[systemd-devel] Feedback sought: can we drop cgroupv1 support soon?
Lewis Gaul
lewis.gaul at gmail.com
Wed Jul 19 09:23:45 UTC 2023
Hi Lennart, all,
TL;DR: A container making use of cgroup controllers must use the same
cgroup version as the host, and in the case of it being a systemd container
on an arbitrary host then a lack of cgroup v1 support from systemd would
place a cgroup v2 requirement on the host, which is an undesirable property
of a container.
I can totally understand the desire to simplify the codebase/support
matrix, and appreciate this response is coming quite late (almost a year
since cgroups v1 was noted as a future deprecation in systemd). However, I
wanted to share a use-case/argument for keeping cgroups v1 support a little
longer in case it may impact the decision at all.
At my $work we provide a container image to customers, where the container
runs using systemd as the init system. The end-user has some freedom on
how/where to run this container, e.g. using docker/podman on a host of
their choice, or in Kubernetes (e.g. EKS in AWS).
Of course there are bounds on what we officially support, but generally we
would like to support recent LTS releases of major distros, currently
including Ubuntu 20.04, Ubuntu 22.04, RHEL 8, RHEL 9, Amazon Linux 2 (EKS
doesn’t yet support Amazon Linux 2023). Of these, only Ubuntu 22.04 and
RHEL 9 have switched to using cgroups v2 by default, and we are not in a
position to require the end-user to reconfigure their host to enable
running our container. What’s more, since we make use of cgroup controllers
inside the container, we cannot have cgroup v1 controllers enabled on the
host while attempting to use cgroups v2 inside the container.
> Because of that I see no reason why old systemd cgroupv1 payloads
> shouldn#t just work on cgroupv2 hosts: as long as you give them a
> pre-set-up cgroupv1 environemnt, and nothing stops you from doing
> that. In fact, this is something we even documented somewhere: what to
> do if the host only does a subset of the cgroup stuff you want, and
> what you have to do to set up the other stuff (i.e. if host doesn't
> manage your hierarchy of choice, but only others, just follow the same
> structure in the other hierarchy, and clean up after yourself). This
> is what nspawn does: if host is cgroupv2 only it will set up
> name=systemd hierarchy in cgroupv1 itself, and pass that to the
> container.
I don't think this works for us since we need the full cgroup
(v1/v2) filesystem available in the container, with controllers enabled.
This means that we must, for now, continue to support cgroups v1 in our
container image. If systemd were to drop support for cgroups v1 then we may
find ourselves in an awkward position of not being able to upgrade to this
new systemd version, or be forced to pass this restriction on to end-users.
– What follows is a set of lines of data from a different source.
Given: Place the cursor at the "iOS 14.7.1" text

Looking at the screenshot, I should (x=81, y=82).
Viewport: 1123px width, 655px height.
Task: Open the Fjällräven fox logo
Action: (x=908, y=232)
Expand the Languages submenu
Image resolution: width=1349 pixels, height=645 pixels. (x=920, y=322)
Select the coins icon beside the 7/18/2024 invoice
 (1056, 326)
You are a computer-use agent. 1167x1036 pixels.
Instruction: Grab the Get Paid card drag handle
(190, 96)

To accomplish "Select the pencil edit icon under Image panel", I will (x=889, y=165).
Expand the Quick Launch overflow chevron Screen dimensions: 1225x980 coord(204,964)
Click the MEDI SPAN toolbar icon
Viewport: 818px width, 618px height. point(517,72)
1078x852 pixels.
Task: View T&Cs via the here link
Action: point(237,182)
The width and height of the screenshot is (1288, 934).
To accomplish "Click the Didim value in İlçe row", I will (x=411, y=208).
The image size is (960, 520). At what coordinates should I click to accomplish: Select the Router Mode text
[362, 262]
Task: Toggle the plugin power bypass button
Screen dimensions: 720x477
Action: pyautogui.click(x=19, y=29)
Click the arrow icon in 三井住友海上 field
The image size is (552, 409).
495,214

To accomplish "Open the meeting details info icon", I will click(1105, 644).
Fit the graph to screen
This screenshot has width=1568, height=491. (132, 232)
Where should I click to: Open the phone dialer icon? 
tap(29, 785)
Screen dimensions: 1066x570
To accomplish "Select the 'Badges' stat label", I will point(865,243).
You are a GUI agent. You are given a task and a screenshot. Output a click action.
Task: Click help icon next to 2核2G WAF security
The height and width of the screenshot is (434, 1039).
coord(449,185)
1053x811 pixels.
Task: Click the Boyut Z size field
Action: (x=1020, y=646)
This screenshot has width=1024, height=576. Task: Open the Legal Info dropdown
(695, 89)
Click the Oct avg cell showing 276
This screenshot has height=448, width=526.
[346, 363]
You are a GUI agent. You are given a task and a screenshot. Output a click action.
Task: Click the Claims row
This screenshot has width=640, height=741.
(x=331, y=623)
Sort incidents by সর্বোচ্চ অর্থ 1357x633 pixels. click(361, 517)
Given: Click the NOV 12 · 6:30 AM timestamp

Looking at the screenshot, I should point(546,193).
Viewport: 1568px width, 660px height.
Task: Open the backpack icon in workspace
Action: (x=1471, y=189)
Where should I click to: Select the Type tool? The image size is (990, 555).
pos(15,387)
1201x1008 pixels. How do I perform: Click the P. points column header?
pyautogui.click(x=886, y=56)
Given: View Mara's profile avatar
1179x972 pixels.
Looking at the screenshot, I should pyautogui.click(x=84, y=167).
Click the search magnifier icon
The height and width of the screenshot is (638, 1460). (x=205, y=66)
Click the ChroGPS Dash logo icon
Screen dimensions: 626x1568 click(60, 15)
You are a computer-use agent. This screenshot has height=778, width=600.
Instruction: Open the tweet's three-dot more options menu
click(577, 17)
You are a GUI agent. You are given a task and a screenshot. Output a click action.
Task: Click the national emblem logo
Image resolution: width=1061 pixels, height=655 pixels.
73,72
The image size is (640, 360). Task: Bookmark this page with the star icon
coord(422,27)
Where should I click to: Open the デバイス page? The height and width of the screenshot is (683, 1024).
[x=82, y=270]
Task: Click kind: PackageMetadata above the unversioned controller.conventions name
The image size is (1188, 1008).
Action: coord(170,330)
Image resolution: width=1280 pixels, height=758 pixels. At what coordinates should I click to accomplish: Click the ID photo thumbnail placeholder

The reason we’re uncomfortable about insisting on the use of cgroups v2 is
that as a container app we ideally wouldn’t place such requirements on the
host.
So, while it's true that the container ecosystem does now largely support
cgroups v2, there is still an aspect of caring about what the host is
running, which from our perspective this should be assumed to be the
default configuration for the chosen distro. With this in mind, we’d
ideally like to have systemd support cgroups v1 a little longer than the
end of this year.
Does this make sense as a use-case and motivation for wanting new systemd
versions to continue supporting cgroups v1? Of course not forever, but
until there are less hosts out there using cgroups v1.
Best wishes,
Lewis
On Fri, 22 Jul 2022 at 11:15, Lennart Poettering <mzerqung at 0pointer.de>
wrote:
> On Do, 21.07.22 16:24, Stéphane Graber (stgraber at ubuntu.com) wrote:
>
> > Hey there,
> >
> > I believe Christian may have relayed some of this already but on my
> > side, as much as I can sympathize with the annoyance of having to
> > support both cgroup1 and cgroup2 side by side, I feel that we're sadly
> > nowhere near the cut off point.
> >
> > >From what I can gather from various stats we have, over 90% of LXD
> > users are still on distributions relying on CGroup1.
> > That's because most of them are using LTS releases of server
> > distributions and those only somewhat recently made the jump to
> > cgroup2:
> > - RHEL 9 in May 2022
> > - Ubuntu 22.04 LTS in April 2022
> > - Debian 11 in August 2021
> >
> > OpenSUSE is still on cgroup1 by default in 15.4 for some reason.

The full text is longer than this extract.